Now the people will just have to be patient while the wheels of justice slowly grind to a verdict, with the inevitable consequent appeals.
‘Pump and dump’
In the interview, Najib expressed pride in the film producing career of his stepson Riza Aziz (photo, far left).
“The Wolf of Wall Street” is one Scorsese movie I didn’t take to. The arc of its narrative was predictable – conmen believing they were immune as money kept pouring in; a piling on of excess; the house of cards collapsing when the authorities come calling.
I got nothing from the predictable story, but Najib could have taken it as a warning.
The film was based on the memoir of Jordan Belfort.
Losing his job as stockbroker in a Wall Street crash, he winds up in an outfit flogging cheap junk shares.
There, Belfort developed his successful scam – “pump-and-dump” – convince the gullible that the rock-bottom shares are about to take off. This pumps up the price of the share. Dump it when suckers rush in.
Instead of drawing public opprobrium, a media expose of his methods, attracted a flood of applications for jobs.
It’s party-time, in the office, on a luxury yacht – drugs, prostitutes, buy, spend, be lavish, no need to worry about money, more coming in.
Predictably, excess attracted attention, and the delusion that the law could not touch them led to insider trading which led to the SEC and FBI opening files on the company.
Belfort smuggled cash into Switzerland using his wife and the in-laws of a friend.
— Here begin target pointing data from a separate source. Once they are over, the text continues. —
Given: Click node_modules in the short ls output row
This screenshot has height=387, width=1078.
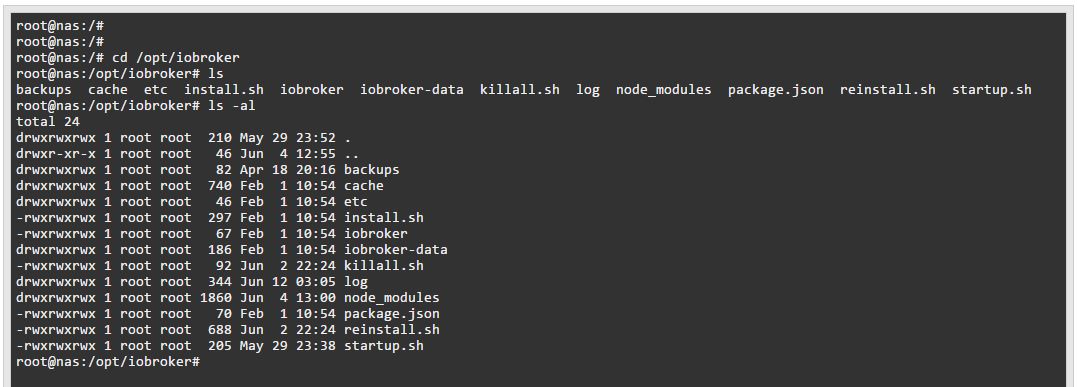Looking at the screenshot, I should (663, 89).
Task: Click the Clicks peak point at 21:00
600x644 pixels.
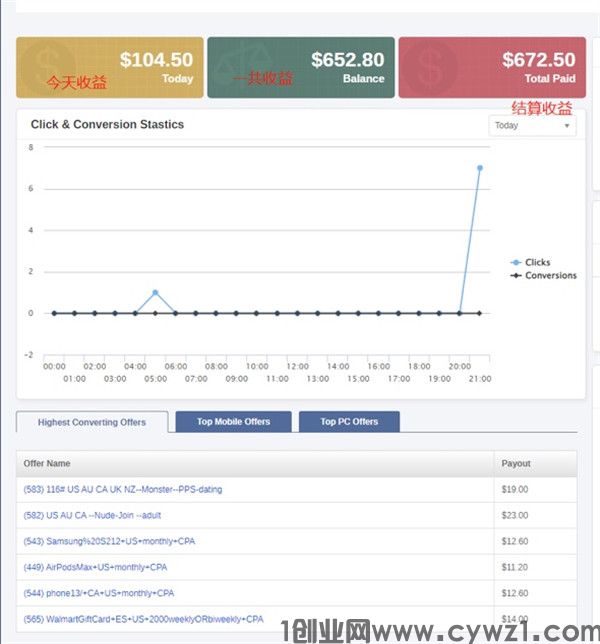Action: pos(480,168)
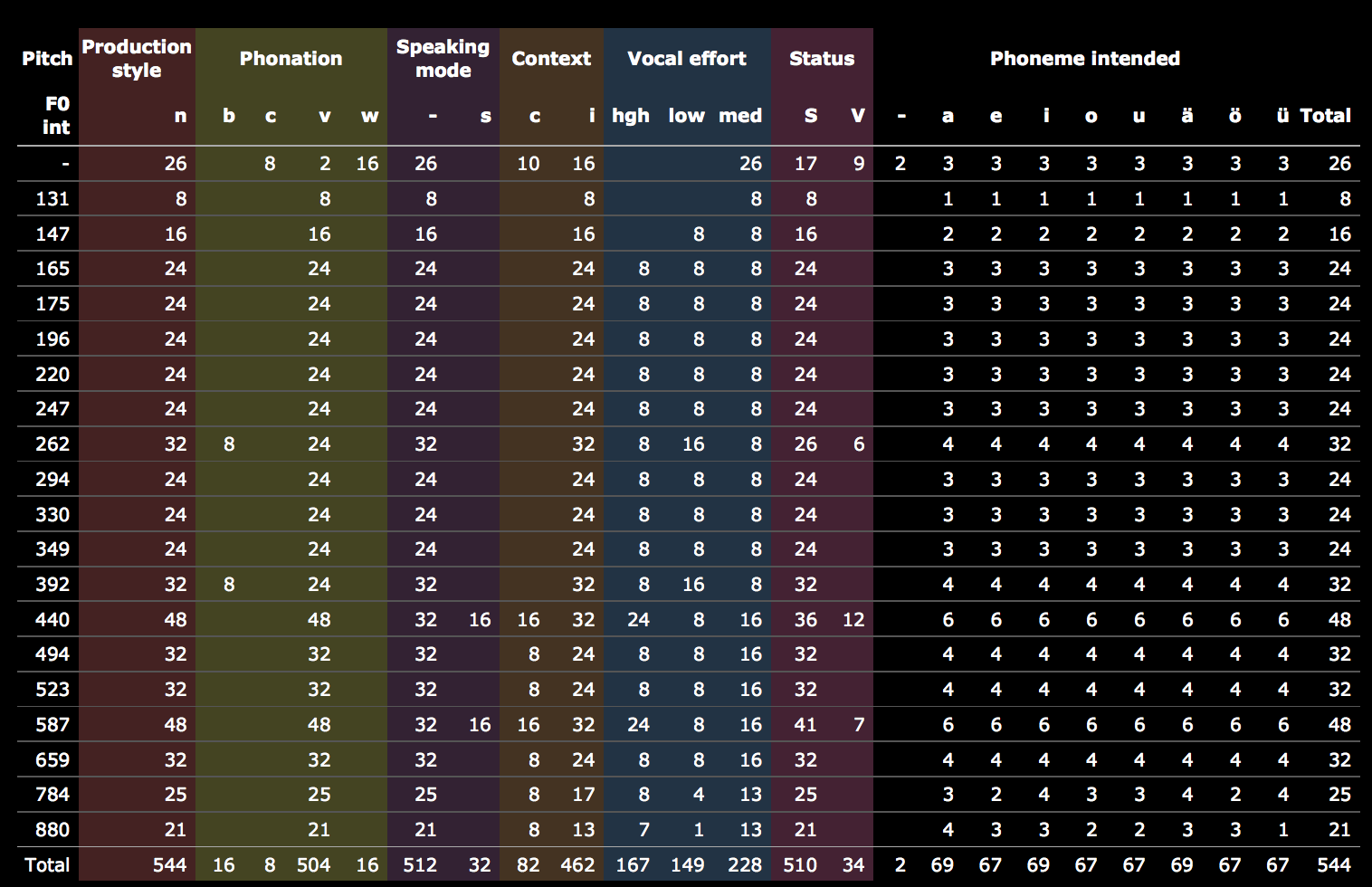The height and width of the screenshot is (887, 1372).
Task: Select the 440 pitch row label
Action: [x=52, y=620]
He lost access to the money. His friends turned on him to get reduced charges and sentences for themselves, and Belfort spent three years in prison.
Fiction mirroring life.
A divergence would be at the end of the film shows Belfort having a successful career conducting courses on selling.
Najib should ask his media team to see if Belfort’s course material is available online. Might help.
There was a scene in the movie (actually two of them if my memory is correct) where Leonardo DiCaprio (Belfort) upends a prostitute, lays a line of coke, and snorts both lines.
(I hope you know what I mean. I struggled to find words suitable for this family portal, and I was not sure ‘camel’s toe’ would spare me from being savaged by irate feminists, even if I made reference to National Geographic and Animal Planet.)
Wow, 1MDB money, the PM’s step-son made this movie.
If my friends in Pakatan Harapan weren’t such moral folks and would have been aghast at the idea of gutter politics, I would have suggested they contact a pirate DVD organisation (cheaper and the legal one will have the juicy scenes bit/byte out), and distribute it.
Sex, drugs and rock-and-roll – would have won Harapan a few more Malay votes.